Swap "Message" for "Post" everywhere it occurs in the records below, and reproduce every line otherwise unchanged, omitting the pictures.

—————

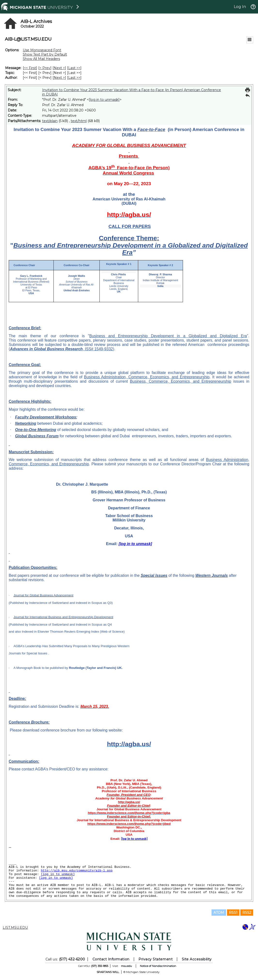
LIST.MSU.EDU (15, 928)
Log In (240, 6)
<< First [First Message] (30, 68)
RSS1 (233, 912)
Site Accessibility (197, 959)
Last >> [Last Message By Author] (74, 78)
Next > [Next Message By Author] (59, 78)
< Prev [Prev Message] (45, 68)
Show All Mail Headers (42, 59)
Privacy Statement (155, 959)
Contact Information (111, 959)
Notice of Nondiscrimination (158, 966)
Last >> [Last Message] (74, 68)
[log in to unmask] (104, 100)
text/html (79, 121)
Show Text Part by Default (45, 54)
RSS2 (247, 912)
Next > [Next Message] (59, 68)
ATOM (219, 912)
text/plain (50, 121)
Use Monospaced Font (42, 50)
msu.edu (127, 966)
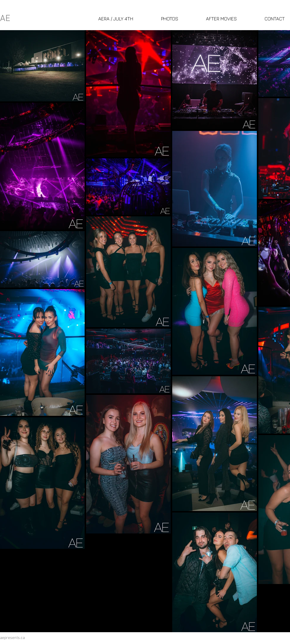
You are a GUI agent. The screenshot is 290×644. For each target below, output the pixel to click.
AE (5, 19)
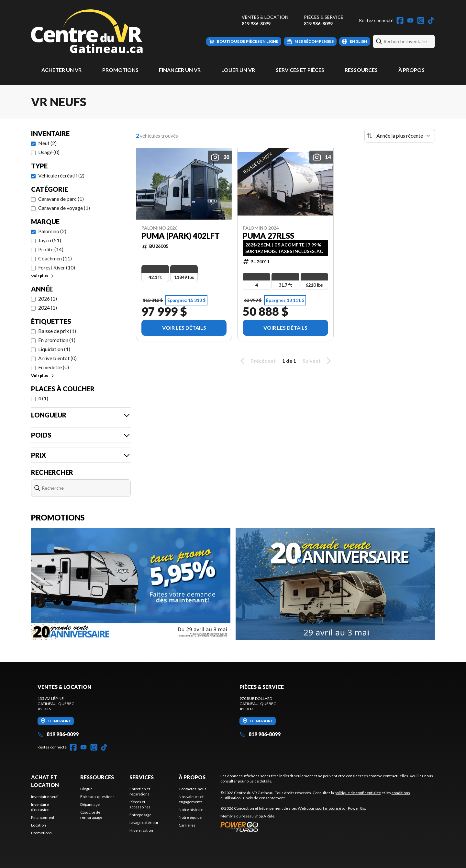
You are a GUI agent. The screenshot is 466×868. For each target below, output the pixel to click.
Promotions (120, 70)
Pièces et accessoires (140, 804)
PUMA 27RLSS (268, 236)
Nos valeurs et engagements (191, 799)
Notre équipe (190, 817)
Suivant (318, 361)
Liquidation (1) (54, 349)
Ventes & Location (265, 17)
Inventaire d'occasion (40, 807)
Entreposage (140, 815)
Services (141, 777)
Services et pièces (300, 70)
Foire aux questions (97, 797)
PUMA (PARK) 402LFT (180, 236)
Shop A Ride (264, 816)
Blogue (86, 789)
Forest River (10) (57, 267)
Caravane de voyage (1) (64, 208)
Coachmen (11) (55, 258)
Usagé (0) (49, 152)
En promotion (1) (57, 340)
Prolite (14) (51, 249)
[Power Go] (293, 827)
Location (38, 825)
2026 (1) (47, 299)
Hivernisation (141, 830)
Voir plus (43, 276)
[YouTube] (410, 20)
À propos (411, 70)
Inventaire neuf (44, 797)
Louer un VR (238, 70)
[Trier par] (400, 136)
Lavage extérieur (144, 823)
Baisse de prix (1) (57, 331)
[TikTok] (431, 20)
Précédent (257, 361)
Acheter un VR (61, 70)
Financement (42, 817)
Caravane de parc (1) (61, 199)
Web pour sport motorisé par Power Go (331, 808)
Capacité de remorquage (91, 815)
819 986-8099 (256, 24)
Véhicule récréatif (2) (61, 175)
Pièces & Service (324, 17)
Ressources (361, 70)
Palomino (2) (52, 231)
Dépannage (90, 804)
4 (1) (43, 398)
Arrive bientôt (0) (57, 358)
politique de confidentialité (358, 793)
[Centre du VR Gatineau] (87, 31)
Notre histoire (191, 809)
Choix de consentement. (264, 798)
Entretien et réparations (140, 792)
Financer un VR (180, 70)
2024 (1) (47, 308)
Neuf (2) (47, 143)
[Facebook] (400, 20)
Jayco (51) (49, 240)
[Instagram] (421, 20)
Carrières (187, 825)
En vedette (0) (54, 367)
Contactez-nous (193, 789)
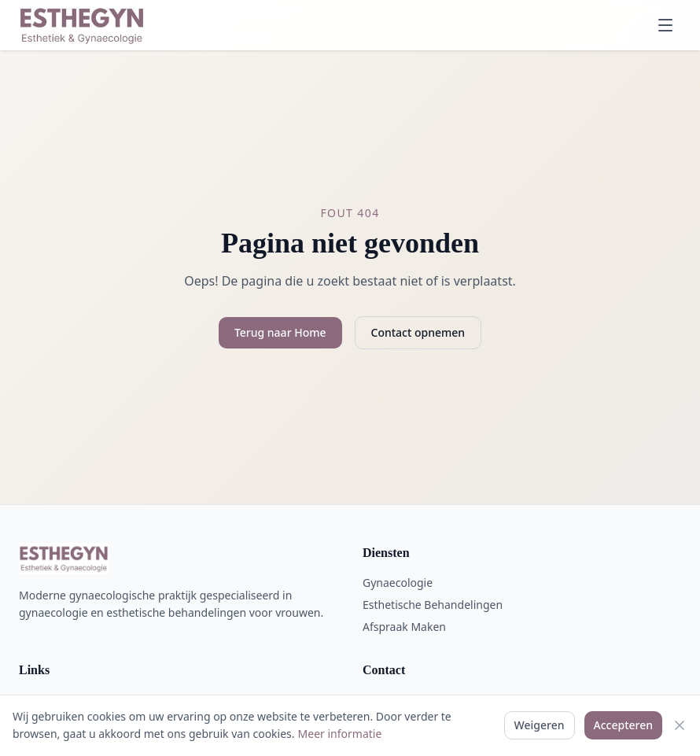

—————

*Written answer*:
LIST.MSU.EDU (15, 928)
Log In (240, 6)
<< First [First Post] (30, 68)
RSS1 (233, 912)
Site Accessibility (197, 959)
Last >> [Last Post By Author] (74, 78)
Next > [Next Post By Author] (59, 78)
< Prev [Prev Post] (45, 68)
Show All Mail Headers (42, 59)
Privacy Statement (155, 959)
Contact Information (111, 959)
Notice of Nondiscrimination (158, 966)
Last >> [Last Post] (74, 68)
[log in to unmask] (104, 100)
text/html (79, 121)
Show Text Part by Default (45, 54)
RSS2 (247, 912)
Next > [Next Post] (59, 68)
ATOM (219, 912)
text/plain (50, 121)
Use Monospaced Font (42, 50)
msu.edu (127, 966)
You are a GUI agent. The screenshot is 290×644. For each target below, output the pixel to click.
AE (5, 19)
You are a GUI agent. The screenshot is 466×868. For each target below, output the pixel to click.
Promotions (120, 70)
Pièces et accessoires (140, 804)
PUMA 27RLSS (268, 236)
Nos valeurs et engagements (191, 799)
Notre équipe (190, 817)
Suivant (318, 361)
Liquidation (1) (54, 349)
Ventes & Location (265, 17)
Inventaire d'occasion (40, 807)
Entreposage (140, 815)
Services (141, 777)
Services et pièces (300, 70)
Foire aux questions (97, 797)
PUMA (PARK) 402LFT (180, 236)
Shop A Ride (264, 816)
Blogue (86, 789)
Forest River (10) (57, 267)
Caravane de voyage (1) (64, 208)
Coachmen (11) (55, 258)
Usagé (0) (49, 152)
En promotion (1) (57, 340)
Prolite (14) (51, 249)
[Power Go] (293, 827)
Location (38, 825)
2026 (1) (47, 299)
Hivernisation (141, 830)
Voir plus (43, 276)
[YouTube] (410, 20)
À propos (411, 70)
Inventaire neuf (44, 797)
Louer un VR (238, 70)
[Trier par] (400, 136)
Lavage extérieur (144, 823)
Baisse de prix (1) (57, 331)
[TikTok] (431, 20)
Précédent (257, 361)
Acheter un VR (61, 70)
Financement (42, 817)
Caravane de parc (1) (61, 199)
Web pour sport motorisé par Power Go (331, 808)
Capacité de remorquage (91, 815)
819 986-8099 (256, 24)
Véhicule récréatif (2) (61, 175)
Pièces & Service (324, 17)
Ressources (361, 70)
Palomino (2) (52, 231)
Dépannage (90, 804)
4 (1) (43, 398)
Arrive bientôt (0) (57, 358)
politique de confidentialité (358, 793)
[Centre du VR Gatineau] (87, 31)
Notre histoire (191, 809)
Choix de consentement. (264, 798)
Entretien et réparations (140, 792)
Financer un VR (180, 70)
2024 (1) (47, 308)
Neuf (2) (47, 143)
[Facebook] (400, 20)
Jayco (51) (49, 240)
[Instagram] (421, 20)
Carrières (187, 825)
En vedette (0) (54, 367)
Contactez-nous (193, 789)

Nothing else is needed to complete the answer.